Чтобы постичь тайну их подлинного назначения в истории наших племен, внимательно присмотримся к одному странному обстоятельству совместного бытия людей, которое в особенной мере заметно в жизни больших городов. Известно – и не только специалистам, – что любая комедия воспринимается нами куда смешнее в кинотеатре, нежели в узком семейном кругу и уж тем более в одиночестве перед экраном собственного телевизора; даже самая лучшая музыка, которую слушают в больших филармонических залах (не говоря уже об огромных концертных комплексах, переполненных молодежной аудиторией), звучит совсем не так проникновенно (или совсем не так зажигательно) с магнитофонной ленты; обычно сдержанные интеллигентные и воспитанные люди, оказываясь на стадионе во время футбольного матча, почему-то поддаются роду дикого массового психоза… Словом, совместно переживаемая эмоция – всегда ярче, острей, многоцветней, а от этого и много памятней той, которую не с кем разделить.
Почему это так?
Здесь уже упоминалось о некоем таинственном биоэнергетическом поле, которое создается вокруг каждого из нас постоянной работой всех тех структур и тканей, что составляют наше тело, – возможно дело именно в нем.
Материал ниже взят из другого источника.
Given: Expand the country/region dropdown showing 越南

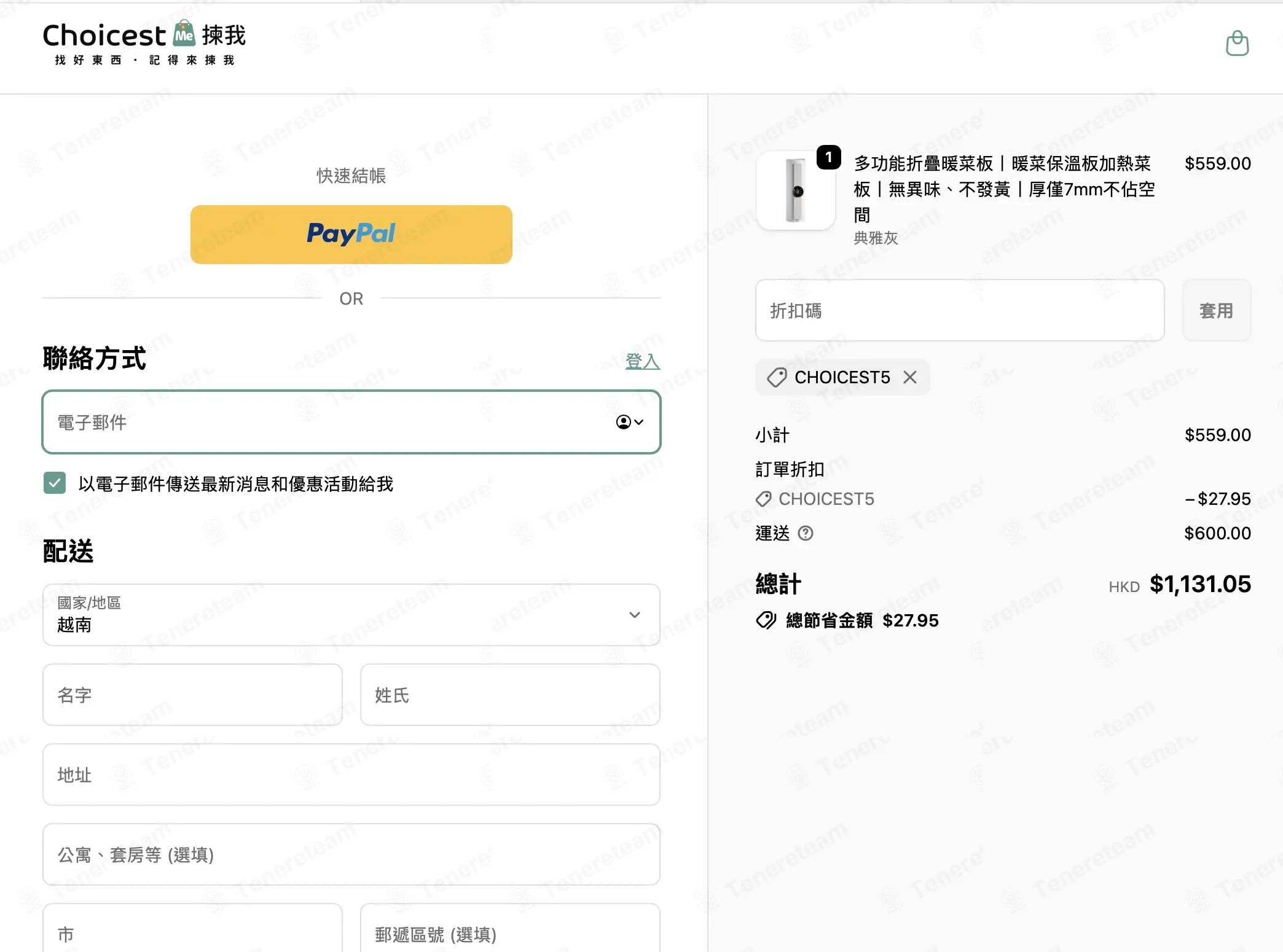Looking at the screenshot, I should coord(351,615).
Есть основания думать (мы говорили об этом), что оно в состоянии известным образом воздействовать на непосредственное физическое окружение человека, даже стимулировать развитие каких-то тонких процессов, протекающих в тканях всех тех, кто оказывается рядом с ним; больше того, способно служить катализатором, то есть фактором, резко ускоряющим их протекание. Пусть для этого поля и нет еще точного физического уравнения, оно без сомнения вполне (или, скажем более осторожно, достаточно) материально. Радиус его действия, конечно же, ограничен, но там, где дистанция, отделяющая нас, не превышает каких-то критических пределов, все излучения, исходящие от разных людей, обязаны суммироваться и образовывать собой нечто единое и целостное…
Может быть, именно результирующая этого незримого взаимодействия бесконечного множества одновременных биоэнергетических излучений и порождает во всех нас то восторженно-возбужденное состояние, которое создает какой-то единый эмоциональный настрой всего многолюдного собрания и надолго остается в нашей памяти. Погружаясь в густой эфир этого сложносоставного потока до сих пор не определенных (физических ли, метафизических…) иррадиаций, мы вдруг начинаем не только чувствовать одно и то же со всеми, но и вести себя – а иногда даже и думать – совершенно схожим образом. Иными словами, вся плотно сбиваемая обстоятельствами городского быта людская масса вдруг начинает жить и действовать как единый сложный организм, маленькими автономными клетками которого выступают отдельные люди. Разойдясь через какое-то время, мы будем еще очень долго удивляться пережитому, поражаться тому, что там, в зоне близкого контакта, для взаимопонимания вообще не нужны были никакие слова, – вполне достаточно было мимолетных взглядов, панибратских подталкиваний локтями, междометийной нечленораздельности…
Правда, к сожалению, известно и другое: очень часто экзальтация сплотившейся толпы имеет и тяжелые разрушительные для всех окружающих последствия. Но видеть в этом феномене одно только плохое – неверно, хотя в свете того, о чем говорится здесь, и этот факт предстает как подтверждение отмеченного обстоятельства нашей городской скученности: единство разрушительного настроя людской массы – тоже результат сложения одновременного выплеска каких-то эмоциональных волн. В целом же все эти большие собрания и сборы играли (и, без сомнения, продолжают играть по сию пору) огромную роль в нашей общей истории, в становлении наших народов. Ведь именно благодаря им, вернее сказать, благодаря тому особому состоянию коллективной психики, которое каждый раз создает умноженное энергетическое поле всех охваченных порывом единого действия, происходило формирование единого менталитета, свойственного каждой этнической группе. Впрочем, не только формирование, но и постоянная его калибровка, согласование, унификация, ибо это единство все время требует каких-то усилий на свое поддержание.